## Task brief
Whatever pictures the entries hold, omit them, and output exactly the lines from the one containing "Task: Tick the Keep me signed in checkbox" through the final line.

## Given entries
== Segment start ==

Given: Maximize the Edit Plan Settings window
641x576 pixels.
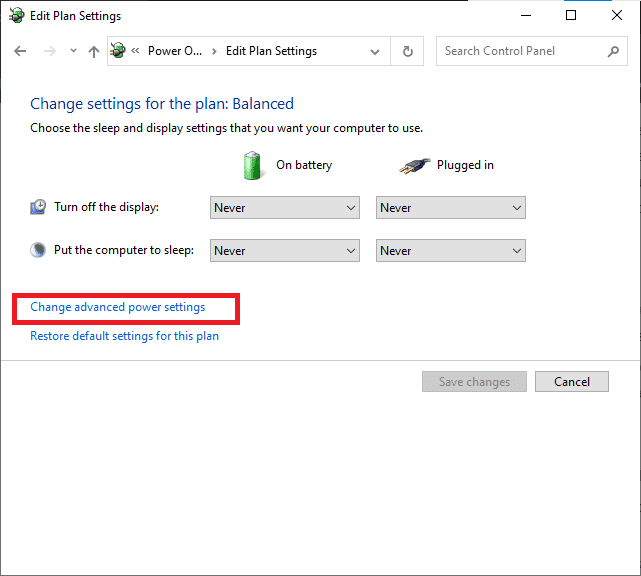Looking at the screenshot, I should 571,16.
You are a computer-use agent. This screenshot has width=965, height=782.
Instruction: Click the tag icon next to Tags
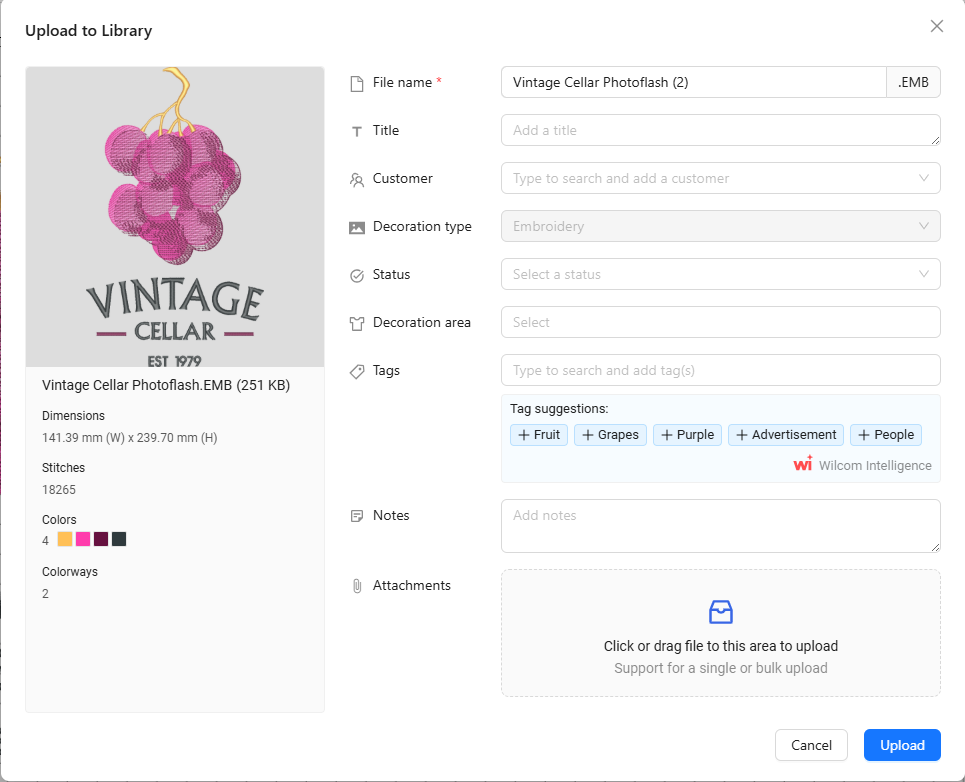[x=356, y=371]
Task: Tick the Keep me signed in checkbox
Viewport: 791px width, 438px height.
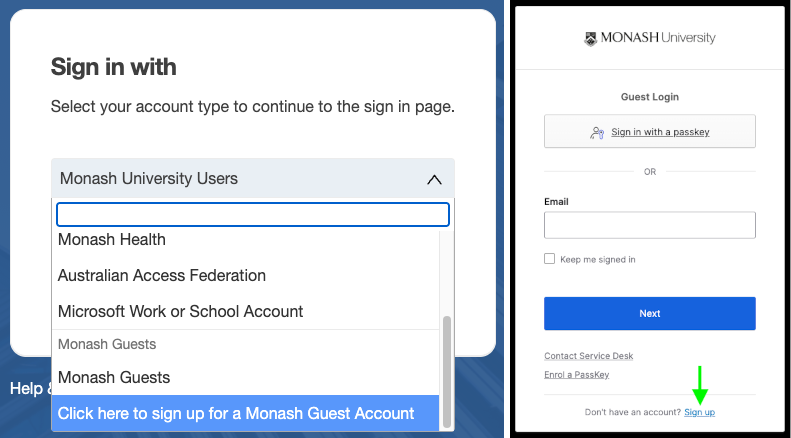Action: coord(549,259)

== Segment end ==

## Output of the exercise
Task: Tick the Keep me signed in checkbox
Viewport: 791px width, 438px height.
Action: coord(549,259)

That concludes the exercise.